А.В.: Я не люблю термин «исламофобия», поскольку он смешивает неприязнь отдельных лиц к исламу и мусульманам. В России было не так много исследований на эту тему, но те что проводились, показывают, что неприязнь к исламу как к религии в России значительно выше, чем неприязнь к мусульманам, как к людям.
Мусульманин для среднего россиянина не вызывает никаких особенных эмоций. В свою очередь, про ислам средний россиянин наслушался достаточно много «страшилок», чтобы связывать его с разными угрозами. С другой стороны среди россиян очень высокий уровень неприятия мигрантов из стран Центральной Азии и внутренних переселенцев из Северного Кавказа. Среди тех и других большинство – мусульмане. Соответственно их не любят их как мигрантов и переселенцев, а не как мусульман. На практике это не всегда легко отличить. Например, когда местные жители протестуют против строительства мечети, они не хотят, чтобы в их районе селились нелюбимые ими мигранты. В результате мусульманам негде молиться. В целом это очень сложный феномен.
Р.О.: В условиях российской аннексии новые власти преследуют или оказывают давление на представителей крымских татар? Как обстоят дела со свободой религии в Крыму после аннексии Россией?
А.В.: Преследования в Крыму пока носят не религиозный характер, речь идет о преследовании активистов крымско-татарского сообщества. Это сугубо политическая борьбы и не имеет отношения к тому, что крымские татары являются мусульманами. Однако проблема с аннексированным Крымом заключается в том, что некоторые мусульманские организации, запрещенные в России, не запрещены в Украине. После аннексии Россией многие религиозные организации в Крыму оказались вне закона. Для крымских татар, например, было достаточно трудно разобраться, какая религиозная литература является, согласно российскому законодательству об экстремизме, легальной, а какая запрещена.
Р.О.: Исламские лидеры Крыма не намерены на фоне преследований интегрироваться в исламское сообщество России. Возможно ли в Крыму создание лояльного Москве муфтията?
А.В.: Скорее всего, так и будет. В Крыму все сейчас происходит очень жестко и государство, скорее всего, будет вмешиваться в дела исламского сообщества, как оно раньше вмешивалось в ситуации в Поволжье.
Р.О.: Как происходит процесс создания лояльных власти религиозных структур?

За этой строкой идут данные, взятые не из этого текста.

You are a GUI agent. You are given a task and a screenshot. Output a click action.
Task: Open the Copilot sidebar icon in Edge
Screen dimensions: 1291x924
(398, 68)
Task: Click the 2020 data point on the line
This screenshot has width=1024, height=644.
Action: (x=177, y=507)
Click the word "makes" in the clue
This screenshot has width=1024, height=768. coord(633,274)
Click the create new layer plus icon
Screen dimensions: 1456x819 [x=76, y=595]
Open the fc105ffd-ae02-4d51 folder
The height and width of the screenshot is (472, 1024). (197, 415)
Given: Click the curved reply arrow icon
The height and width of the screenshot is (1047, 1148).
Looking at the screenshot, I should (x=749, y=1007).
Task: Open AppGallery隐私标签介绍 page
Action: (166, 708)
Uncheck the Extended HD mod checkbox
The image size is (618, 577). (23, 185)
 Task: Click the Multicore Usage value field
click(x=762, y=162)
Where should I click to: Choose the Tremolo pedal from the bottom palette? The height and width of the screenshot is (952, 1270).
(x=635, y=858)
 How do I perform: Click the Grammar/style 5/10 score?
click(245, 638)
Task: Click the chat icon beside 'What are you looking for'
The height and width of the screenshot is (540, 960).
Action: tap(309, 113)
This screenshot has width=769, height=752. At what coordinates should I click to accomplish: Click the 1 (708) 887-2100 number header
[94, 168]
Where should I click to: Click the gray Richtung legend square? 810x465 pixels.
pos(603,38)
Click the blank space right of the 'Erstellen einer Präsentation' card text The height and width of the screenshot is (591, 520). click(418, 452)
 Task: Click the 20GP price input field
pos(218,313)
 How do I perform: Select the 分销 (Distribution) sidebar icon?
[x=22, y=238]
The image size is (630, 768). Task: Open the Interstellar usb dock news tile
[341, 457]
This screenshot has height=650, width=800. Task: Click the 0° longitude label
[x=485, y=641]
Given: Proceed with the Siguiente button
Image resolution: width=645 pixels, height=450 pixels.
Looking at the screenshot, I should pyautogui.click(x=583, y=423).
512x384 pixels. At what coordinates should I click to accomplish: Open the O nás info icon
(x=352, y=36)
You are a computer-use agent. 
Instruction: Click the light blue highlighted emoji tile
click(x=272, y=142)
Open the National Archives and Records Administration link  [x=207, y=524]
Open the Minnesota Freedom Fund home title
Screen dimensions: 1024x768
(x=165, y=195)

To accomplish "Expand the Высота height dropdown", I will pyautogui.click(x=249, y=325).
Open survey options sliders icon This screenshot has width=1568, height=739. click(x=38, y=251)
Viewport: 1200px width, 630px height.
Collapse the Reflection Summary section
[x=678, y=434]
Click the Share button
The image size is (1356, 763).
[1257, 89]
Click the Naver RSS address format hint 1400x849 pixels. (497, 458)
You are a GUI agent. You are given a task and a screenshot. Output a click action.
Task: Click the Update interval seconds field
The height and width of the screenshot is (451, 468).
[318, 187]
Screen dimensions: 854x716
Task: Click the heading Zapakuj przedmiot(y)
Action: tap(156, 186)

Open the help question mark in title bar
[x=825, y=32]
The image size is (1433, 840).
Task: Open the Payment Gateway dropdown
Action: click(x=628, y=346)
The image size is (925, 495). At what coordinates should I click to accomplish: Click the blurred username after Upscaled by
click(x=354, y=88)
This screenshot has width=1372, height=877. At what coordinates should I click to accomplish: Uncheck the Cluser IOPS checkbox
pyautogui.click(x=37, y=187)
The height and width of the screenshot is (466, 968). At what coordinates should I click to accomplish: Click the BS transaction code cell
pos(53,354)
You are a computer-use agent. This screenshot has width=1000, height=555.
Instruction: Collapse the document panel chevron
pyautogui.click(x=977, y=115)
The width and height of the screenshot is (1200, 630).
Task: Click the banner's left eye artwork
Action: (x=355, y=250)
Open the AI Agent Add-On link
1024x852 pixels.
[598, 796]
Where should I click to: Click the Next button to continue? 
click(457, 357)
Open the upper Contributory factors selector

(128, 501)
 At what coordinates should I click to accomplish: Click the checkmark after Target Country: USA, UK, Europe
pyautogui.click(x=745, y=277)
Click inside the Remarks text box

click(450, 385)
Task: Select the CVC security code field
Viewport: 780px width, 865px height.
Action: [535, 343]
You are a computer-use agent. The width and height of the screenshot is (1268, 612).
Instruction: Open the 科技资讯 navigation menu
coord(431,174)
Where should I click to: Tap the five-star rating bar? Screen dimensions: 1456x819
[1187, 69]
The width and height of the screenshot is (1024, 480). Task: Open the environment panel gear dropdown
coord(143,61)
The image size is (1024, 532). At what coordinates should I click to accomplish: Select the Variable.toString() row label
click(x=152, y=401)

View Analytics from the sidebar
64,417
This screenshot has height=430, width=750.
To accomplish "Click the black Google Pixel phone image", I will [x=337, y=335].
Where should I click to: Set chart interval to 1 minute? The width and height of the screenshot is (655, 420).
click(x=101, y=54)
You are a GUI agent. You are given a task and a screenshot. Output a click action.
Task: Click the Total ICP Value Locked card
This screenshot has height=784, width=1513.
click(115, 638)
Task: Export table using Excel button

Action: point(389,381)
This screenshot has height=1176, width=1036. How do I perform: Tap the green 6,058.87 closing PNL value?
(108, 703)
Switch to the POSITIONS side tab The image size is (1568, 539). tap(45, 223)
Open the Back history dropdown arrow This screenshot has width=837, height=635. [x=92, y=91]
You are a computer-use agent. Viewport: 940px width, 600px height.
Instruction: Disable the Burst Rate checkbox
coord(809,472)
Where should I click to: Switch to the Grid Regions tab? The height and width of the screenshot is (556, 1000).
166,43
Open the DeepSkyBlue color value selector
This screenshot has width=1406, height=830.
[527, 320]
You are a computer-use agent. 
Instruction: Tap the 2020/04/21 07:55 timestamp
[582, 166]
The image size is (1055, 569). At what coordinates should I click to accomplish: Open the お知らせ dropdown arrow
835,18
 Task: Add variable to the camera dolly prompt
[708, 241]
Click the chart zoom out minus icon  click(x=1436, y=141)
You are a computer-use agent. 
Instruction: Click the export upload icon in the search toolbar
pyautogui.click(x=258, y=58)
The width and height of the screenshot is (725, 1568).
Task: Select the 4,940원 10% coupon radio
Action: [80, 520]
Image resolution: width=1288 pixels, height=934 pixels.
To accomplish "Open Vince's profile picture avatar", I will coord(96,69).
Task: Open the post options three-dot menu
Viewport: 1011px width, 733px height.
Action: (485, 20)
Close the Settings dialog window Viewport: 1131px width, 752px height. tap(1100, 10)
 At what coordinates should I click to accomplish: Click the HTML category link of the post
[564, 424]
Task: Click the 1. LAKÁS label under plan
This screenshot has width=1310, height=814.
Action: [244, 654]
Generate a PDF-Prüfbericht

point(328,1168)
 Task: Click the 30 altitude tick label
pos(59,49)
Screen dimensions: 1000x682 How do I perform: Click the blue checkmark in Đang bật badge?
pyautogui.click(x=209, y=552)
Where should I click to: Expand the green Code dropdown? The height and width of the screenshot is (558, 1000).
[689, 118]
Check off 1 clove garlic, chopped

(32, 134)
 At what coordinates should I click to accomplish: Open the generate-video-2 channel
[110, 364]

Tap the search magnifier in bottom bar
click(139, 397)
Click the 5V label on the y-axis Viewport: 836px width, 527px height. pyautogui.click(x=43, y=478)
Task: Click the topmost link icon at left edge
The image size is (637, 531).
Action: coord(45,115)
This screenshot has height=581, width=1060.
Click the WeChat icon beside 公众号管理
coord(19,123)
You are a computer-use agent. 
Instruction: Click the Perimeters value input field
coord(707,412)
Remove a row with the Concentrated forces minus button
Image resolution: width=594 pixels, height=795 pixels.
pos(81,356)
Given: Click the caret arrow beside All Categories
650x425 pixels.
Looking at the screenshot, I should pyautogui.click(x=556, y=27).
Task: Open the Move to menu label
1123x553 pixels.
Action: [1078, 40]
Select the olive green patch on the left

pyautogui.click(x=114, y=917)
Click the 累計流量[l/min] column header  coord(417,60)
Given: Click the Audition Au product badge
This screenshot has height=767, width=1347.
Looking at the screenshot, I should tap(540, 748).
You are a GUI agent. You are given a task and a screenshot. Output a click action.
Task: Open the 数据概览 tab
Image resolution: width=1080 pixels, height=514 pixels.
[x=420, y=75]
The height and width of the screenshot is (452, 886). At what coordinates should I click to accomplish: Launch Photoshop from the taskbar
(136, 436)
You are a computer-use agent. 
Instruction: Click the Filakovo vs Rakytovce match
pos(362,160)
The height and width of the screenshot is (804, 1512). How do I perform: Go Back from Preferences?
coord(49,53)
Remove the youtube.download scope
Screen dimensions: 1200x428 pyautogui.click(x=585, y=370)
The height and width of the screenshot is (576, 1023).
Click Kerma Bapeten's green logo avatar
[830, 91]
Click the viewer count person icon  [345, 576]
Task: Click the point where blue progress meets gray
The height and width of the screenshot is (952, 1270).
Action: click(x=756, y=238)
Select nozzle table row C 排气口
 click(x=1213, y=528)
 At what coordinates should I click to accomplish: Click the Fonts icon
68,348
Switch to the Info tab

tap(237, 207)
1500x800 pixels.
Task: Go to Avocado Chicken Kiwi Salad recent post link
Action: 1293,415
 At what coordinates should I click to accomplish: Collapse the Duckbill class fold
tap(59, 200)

А.В.: По сути, не государство создает муфтият. Всегда найдутся люди, которые создадут структуру, религиозную в том числе, которая будет конкурировать с независимыми, апеллируя при этом к государству за поддержкой. Проблема заключается в том, что государство отдает преференции одним организациями в ущерб другим. Формально с этой практикой очень сложно бороться.
Р.О.: Оказывает ли правительство России преференции Русской православной церкви (РПЦ)? В чем это проявляется?
А.В.: С одной стороны, мы говорим о преференциях РПЦ и православию в целом. Но по сравнению с чем? Не исламом, наверное, но с конкурирующими христианскими течениями. Безусловно, в плане преференций РПЦ где-то речь идет о симпатиях отдельных чиновников, которые могут сказываться на выбрасывании бюджетных денег православным организациям. Где-то речь идет об избирательном применении, которое ориентированно на поддержку религиозных организаций. К последнему относится выделение средств на реконструкцию религиозных сооружений.
Например, в России для маленьких религиозных групп, как для буддистов, вообще большая проблема договориться что-то построить. Это не вопрос в чью-то пользу, а категорическое нежелание властей идти навстречу малым группам. Мусульман много, но это никак не влияет на принятие решений о строительстве новых мечетей.